TASK INSTRUCTIONS
This exercise calls for every line of the listing below that contains the word "screening".

MATERIAL PROVIDED
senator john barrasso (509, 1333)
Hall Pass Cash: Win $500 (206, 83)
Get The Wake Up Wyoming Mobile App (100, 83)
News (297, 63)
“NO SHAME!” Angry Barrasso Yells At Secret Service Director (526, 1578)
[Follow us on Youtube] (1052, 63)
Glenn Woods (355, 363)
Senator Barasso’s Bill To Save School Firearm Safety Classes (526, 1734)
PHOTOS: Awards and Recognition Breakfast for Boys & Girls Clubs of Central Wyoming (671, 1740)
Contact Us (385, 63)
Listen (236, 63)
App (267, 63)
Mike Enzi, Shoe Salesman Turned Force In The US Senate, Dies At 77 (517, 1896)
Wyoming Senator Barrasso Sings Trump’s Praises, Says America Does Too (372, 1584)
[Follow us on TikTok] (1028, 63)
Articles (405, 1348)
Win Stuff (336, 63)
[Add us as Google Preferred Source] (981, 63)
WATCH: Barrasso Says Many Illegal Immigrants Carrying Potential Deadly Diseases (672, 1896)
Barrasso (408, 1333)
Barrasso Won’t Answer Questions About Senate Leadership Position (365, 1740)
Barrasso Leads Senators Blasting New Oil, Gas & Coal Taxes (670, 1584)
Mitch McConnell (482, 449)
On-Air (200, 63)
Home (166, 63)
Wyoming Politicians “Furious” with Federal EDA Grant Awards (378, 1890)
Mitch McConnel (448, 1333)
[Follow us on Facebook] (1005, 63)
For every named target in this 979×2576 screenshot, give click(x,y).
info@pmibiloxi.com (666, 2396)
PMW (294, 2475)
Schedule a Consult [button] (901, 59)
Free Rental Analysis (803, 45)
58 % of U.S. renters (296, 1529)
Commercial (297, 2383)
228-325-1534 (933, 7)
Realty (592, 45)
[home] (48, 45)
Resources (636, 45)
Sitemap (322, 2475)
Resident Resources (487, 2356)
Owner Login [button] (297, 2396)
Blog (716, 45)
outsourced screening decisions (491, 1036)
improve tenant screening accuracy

FINAL ANSWER
outsourced screening decisions (491, 1036)
improve tenant screening accuracy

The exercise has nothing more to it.